2月1日よりINAXギャラリー2において、本によるインスタレーション「杉山礼香展 -見えない本-」が開催される。期間は2月28日まで。

杉山礼香 「三つの時間」

杉山礼香は1980年生まれで、東京芸術大学大学院美術研究科後期博士課程に在学中。展示される作品は文章の一部分をの文字を指でこすり落としたり、赤やオレンジ色のインクで書き写した文章に、同じ色の照明をあてることによって見えにくくさせるなどユニークなものばかり。

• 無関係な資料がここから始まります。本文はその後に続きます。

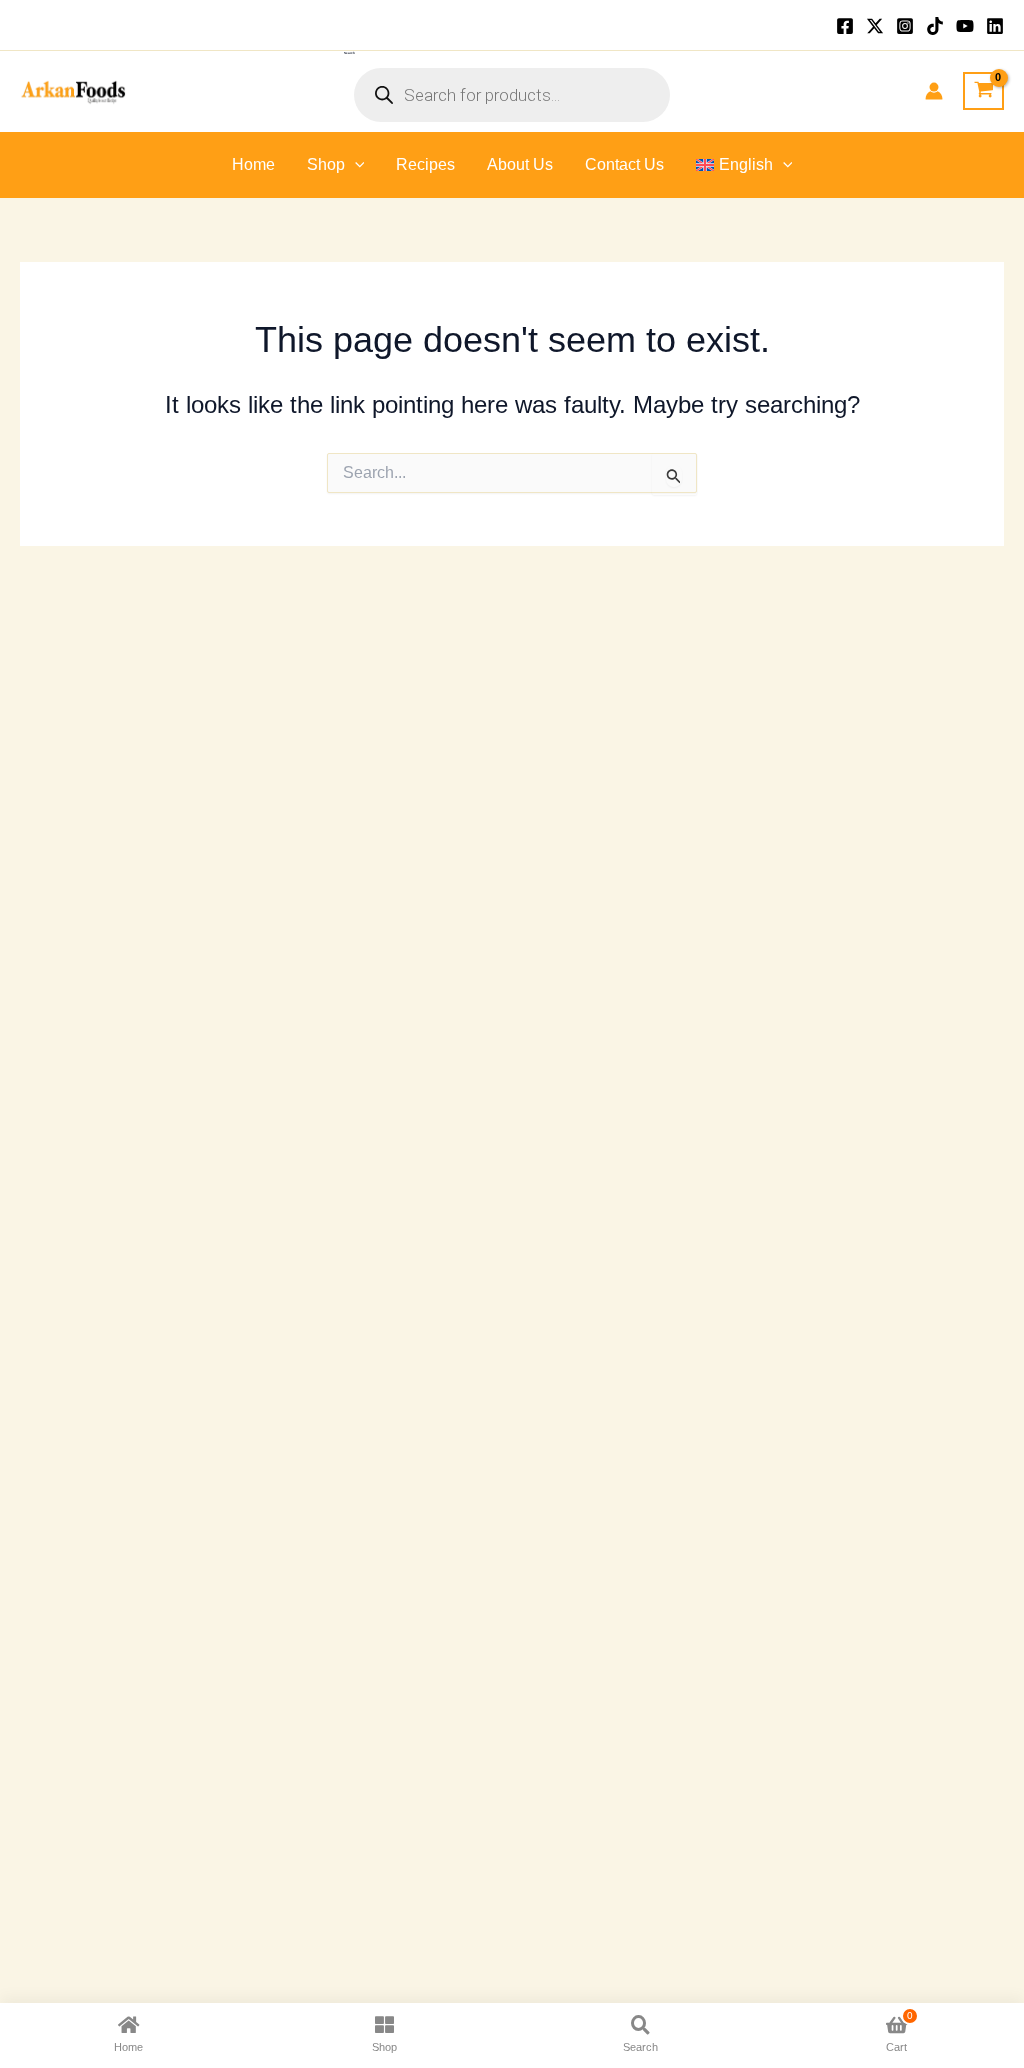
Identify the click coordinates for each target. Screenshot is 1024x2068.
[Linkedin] (995, 26)
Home (253, 164)
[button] (355, 165)
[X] (875, 26)
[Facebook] (845, 26)
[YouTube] (965, 26)
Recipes (425, 164)
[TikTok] (935, 26)
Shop (326, 164)
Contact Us (624, 164)
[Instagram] (905, 26)
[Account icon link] (934, 91)
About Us (520, 164)
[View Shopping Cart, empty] (983, 91)
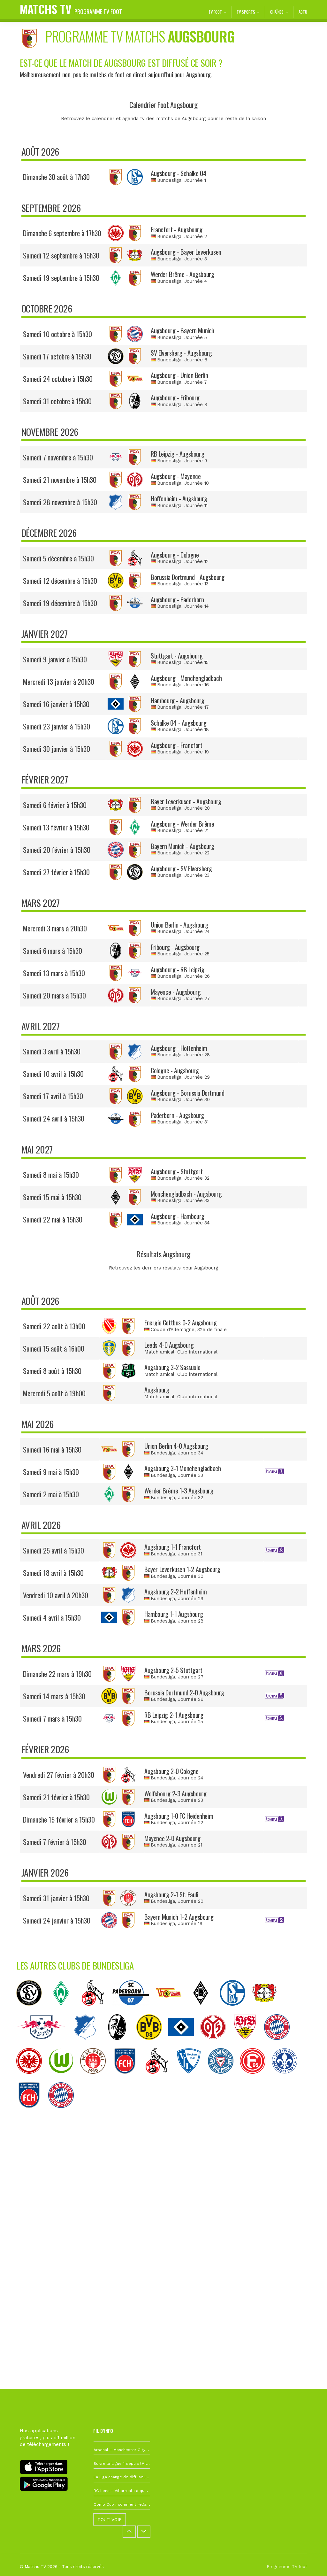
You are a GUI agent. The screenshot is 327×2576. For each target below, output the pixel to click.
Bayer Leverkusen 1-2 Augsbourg (182, 1569)
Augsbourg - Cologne (175, 554)
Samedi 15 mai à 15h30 (52, 1197)
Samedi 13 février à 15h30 (56, 827)
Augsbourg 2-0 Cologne (171, 1771)
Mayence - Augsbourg (176, 992)
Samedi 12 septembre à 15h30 (61, 255)
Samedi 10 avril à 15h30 (53, 1073)
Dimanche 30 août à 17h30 (56, 177)
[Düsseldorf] (256, 2078)
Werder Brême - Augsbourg (182, 274)
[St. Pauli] (96, 2078)
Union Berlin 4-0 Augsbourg (176, 1446)
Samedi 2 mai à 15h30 (51, 1494)
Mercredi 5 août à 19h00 (54, 1393)
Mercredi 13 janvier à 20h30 (58, 681)
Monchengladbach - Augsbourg (186, 1194)
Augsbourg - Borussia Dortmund (187, 1093)
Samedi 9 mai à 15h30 (51, 1472)
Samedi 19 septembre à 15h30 (61, 278)
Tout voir (109, 2519)
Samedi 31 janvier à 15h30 (56, 1898)
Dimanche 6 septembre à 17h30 (62, 233)
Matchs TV (71, 8)
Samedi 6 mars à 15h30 (52, 950)
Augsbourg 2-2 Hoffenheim (175, 1591)
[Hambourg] (184, 2045)
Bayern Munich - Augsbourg (182, 846)
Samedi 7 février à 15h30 (54, 1842)
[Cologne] (96, 2010)
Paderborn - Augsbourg (177, 1115)
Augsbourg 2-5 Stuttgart (173, 1670)
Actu (303, 12)
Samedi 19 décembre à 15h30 (60, 603)
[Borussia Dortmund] (152, 2045)
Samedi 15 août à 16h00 (53, 1348)
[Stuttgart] (248, 2045)
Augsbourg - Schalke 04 (178, 173)
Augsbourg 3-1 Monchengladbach (182, 1468)
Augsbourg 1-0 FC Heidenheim (178, 1816)
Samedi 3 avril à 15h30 (51, 1051)
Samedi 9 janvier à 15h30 (55, 659)
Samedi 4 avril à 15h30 (52, 1617)
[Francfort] (32, 2078)
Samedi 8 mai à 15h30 (51, 1174)
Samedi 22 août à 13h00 (54, 1326)
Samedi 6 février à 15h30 (55, 805)
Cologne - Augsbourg (175, 1070)
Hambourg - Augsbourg (177, 700)
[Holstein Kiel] (224, 2078)
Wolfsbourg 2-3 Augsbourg (175, 1793)
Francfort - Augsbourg (176, 229)
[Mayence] (216, 2045)
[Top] (309, 2562)
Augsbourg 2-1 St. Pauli (171, 1894)
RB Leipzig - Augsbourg (177, 454)
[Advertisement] (163, 2217)
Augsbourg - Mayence (176, 476)
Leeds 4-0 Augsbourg (169, 1345)
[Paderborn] (134, 2010)
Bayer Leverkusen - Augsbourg (186, 801)
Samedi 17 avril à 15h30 (53, 1096)
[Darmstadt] (288, 2078)
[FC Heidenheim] (128, 2078)
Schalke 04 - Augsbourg (178, 723)
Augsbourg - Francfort (176, 745)
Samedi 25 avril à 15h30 (53, 1550)
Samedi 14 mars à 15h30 (54, 1696)
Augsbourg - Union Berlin (179, 375)
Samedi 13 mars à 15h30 (54, 973)
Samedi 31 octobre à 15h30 (57, 401)
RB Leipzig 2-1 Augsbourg (173, 1715)
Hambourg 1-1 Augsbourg (173, 1614)
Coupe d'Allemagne (172, 1329)
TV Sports (246, 12)
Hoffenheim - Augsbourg (179, 498)
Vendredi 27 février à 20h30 (58, 1775)
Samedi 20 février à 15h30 (56, 850)
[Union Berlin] (172, 2010)
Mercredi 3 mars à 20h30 (55, 928)
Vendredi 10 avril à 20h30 (55, 1595)
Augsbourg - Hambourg (177, 1216)
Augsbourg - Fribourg (175, 397)
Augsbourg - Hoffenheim (179, 1048)
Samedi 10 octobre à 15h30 (57, 334)
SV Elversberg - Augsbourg (181, 353)
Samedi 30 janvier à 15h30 (56, 749)
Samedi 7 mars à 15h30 (52, 1718)
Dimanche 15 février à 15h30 (59, 1819)
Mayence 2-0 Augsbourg (172, 1838)
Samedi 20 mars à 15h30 (54, 995)
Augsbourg (156, 1389)
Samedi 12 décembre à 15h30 (60, 580)
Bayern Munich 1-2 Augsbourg (178, 1917)
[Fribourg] (120, 2045)
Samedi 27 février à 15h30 (56, 872)
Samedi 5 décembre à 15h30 (58, 558)
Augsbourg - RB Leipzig (177, 969)
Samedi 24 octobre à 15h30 (58, 379)
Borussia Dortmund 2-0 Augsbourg (184, 1692)
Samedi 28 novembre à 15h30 (60, 502)
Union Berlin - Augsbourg (179, 924)
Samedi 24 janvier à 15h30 (56, 1920)
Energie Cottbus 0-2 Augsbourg (180, 1322)
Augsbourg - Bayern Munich (182, 330)
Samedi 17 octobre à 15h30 (57, 356)
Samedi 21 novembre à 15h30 (59, 479)
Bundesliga (169, 180)
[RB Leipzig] (44, 2045)
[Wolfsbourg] (64, 2078)
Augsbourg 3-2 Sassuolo (172, 1367)
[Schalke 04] (236, 2010)
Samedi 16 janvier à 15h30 (56, 704)
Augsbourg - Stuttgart (176, 1171)
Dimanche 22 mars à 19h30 (57, 1674)
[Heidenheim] (32, 2113)
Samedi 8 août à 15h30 (52, 1371)
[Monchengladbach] (204, 2010)
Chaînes (277, 12)
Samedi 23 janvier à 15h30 (56, 726)
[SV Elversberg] (32, 2010)
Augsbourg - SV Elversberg (181, 868)
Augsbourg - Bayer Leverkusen (186, 252)
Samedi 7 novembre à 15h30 (58, 457)
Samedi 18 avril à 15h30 (53, 1573)
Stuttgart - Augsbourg (176, 655)
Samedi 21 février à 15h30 (56, 1797)
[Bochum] (192, 2078)
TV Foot (215, 12)
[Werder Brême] (64, 2010)
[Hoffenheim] (88, 2045)
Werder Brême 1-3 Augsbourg (178, 1490)
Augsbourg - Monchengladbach (186, 678)
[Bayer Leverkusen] (268, 2010)
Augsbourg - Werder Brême (182, 824)
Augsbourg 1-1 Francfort (172, 1547)
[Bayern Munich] (280, 2045)
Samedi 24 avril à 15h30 (53, 1118)
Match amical (159, 1352)
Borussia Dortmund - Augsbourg (187, 577)
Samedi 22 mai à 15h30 (52, 1219)
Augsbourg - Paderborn (177, 599)
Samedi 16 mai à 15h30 (52, 1449)
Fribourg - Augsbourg (175, 947)
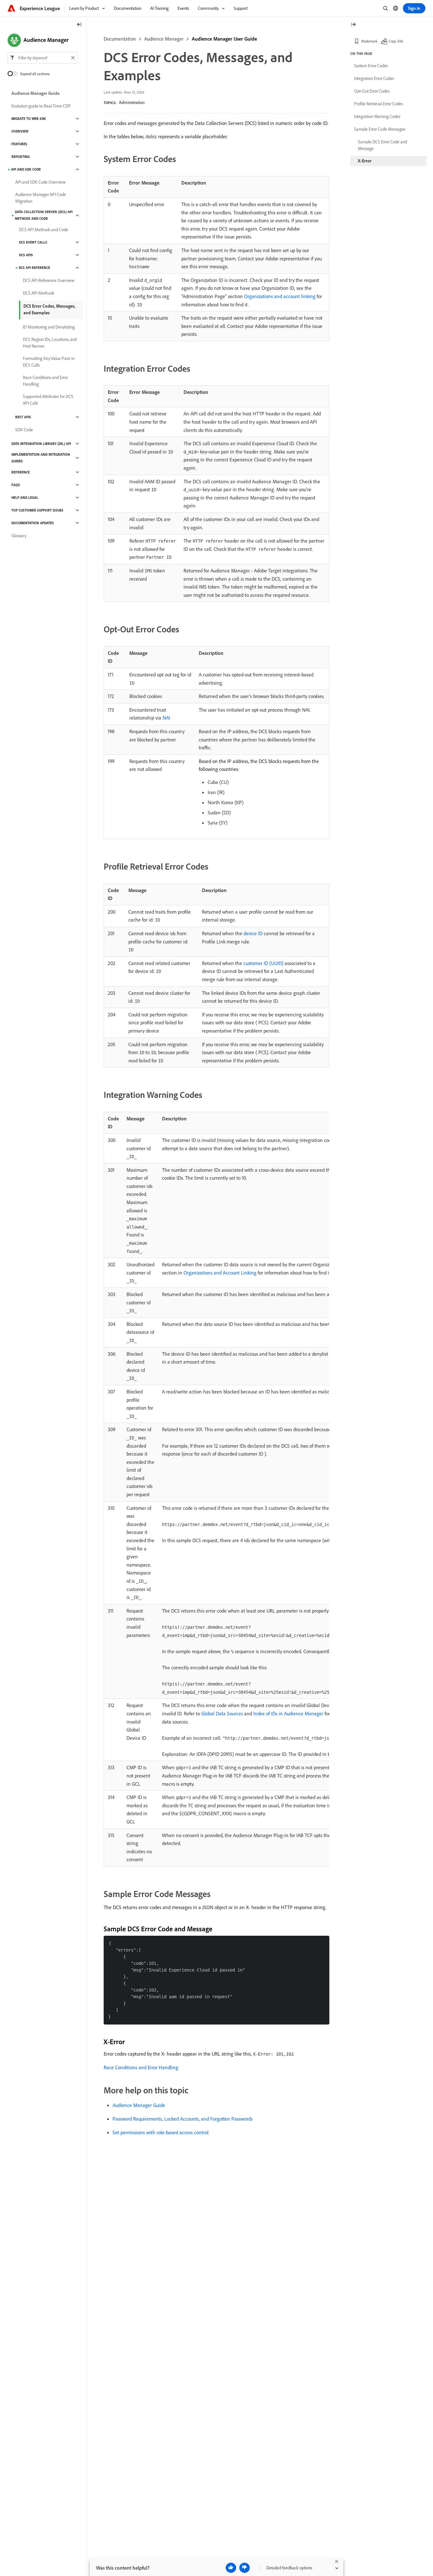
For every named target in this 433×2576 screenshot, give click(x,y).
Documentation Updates (32, 523)
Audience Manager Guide (139, 2105)
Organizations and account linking (279, 296)
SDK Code (24, 430)
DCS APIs (26, 255)
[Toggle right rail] (353, 25)
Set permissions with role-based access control (161, 2132)
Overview (19, 131)
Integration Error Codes (374, 78)
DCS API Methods (38, 293)
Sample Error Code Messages (379, 129)
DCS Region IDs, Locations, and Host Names (50, 342)
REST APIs (23, 417)
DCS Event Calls (33, 242)
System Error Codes (371, 65)
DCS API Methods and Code (43, 229)
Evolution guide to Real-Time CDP (41, 106)
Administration (132, 102)
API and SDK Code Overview (40, 182)
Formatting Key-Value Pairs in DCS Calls (48, 361)
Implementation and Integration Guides (40, 457)
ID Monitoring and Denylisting (49, 327)
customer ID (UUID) (263, 963)
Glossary (18, 535)
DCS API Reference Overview (48, 280)
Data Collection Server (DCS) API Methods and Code (44, 215)
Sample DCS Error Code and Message (382, 145)
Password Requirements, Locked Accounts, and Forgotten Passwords (183, 2119)
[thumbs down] (244, 2568)
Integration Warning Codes (377, 116)
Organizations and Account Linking (220, 1272)
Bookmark (369, 41)
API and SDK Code (26, 169)
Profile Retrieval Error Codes (378, 104)
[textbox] (43, 57)
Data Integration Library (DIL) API (41, 443)
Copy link (396, 41)
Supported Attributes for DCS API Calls (48, 400)
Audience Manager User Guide (224, 39)
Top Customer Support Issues (37, 510)
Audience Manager (164, 39)
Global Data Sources (222, 1713)
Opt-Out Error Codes (372, 91)
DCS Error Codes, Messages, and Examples (49, 309)
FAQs (15, 485)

とりわけ「人びと」という作品は、一冊の本を「人」という文字だけを残して他の文字を削り落とし、その紙の滓が本の周りに山のように積み置くことで、濃密な時間やドラマの重みを感じさせる。このようなドラマチックな光景を作り出すことで、文字と言葉と本をモチーフに時間や空間、人間の存在感を炙り出そうとしている。杉山は、本や文字の体裁をとるのは、黙読という実態のない声と感覚を味わうための時間をあじわうためではないかと語る。同展ではこうした「本」のシリーズから、「名前」「名」「人びと」「「…。」」「三つの時間」の5点を展示する予定。

開館時間は10時~18時、休館日は日曜・祝日、入場無料。2月1日18時より19時までアーティスト・トークが開催される。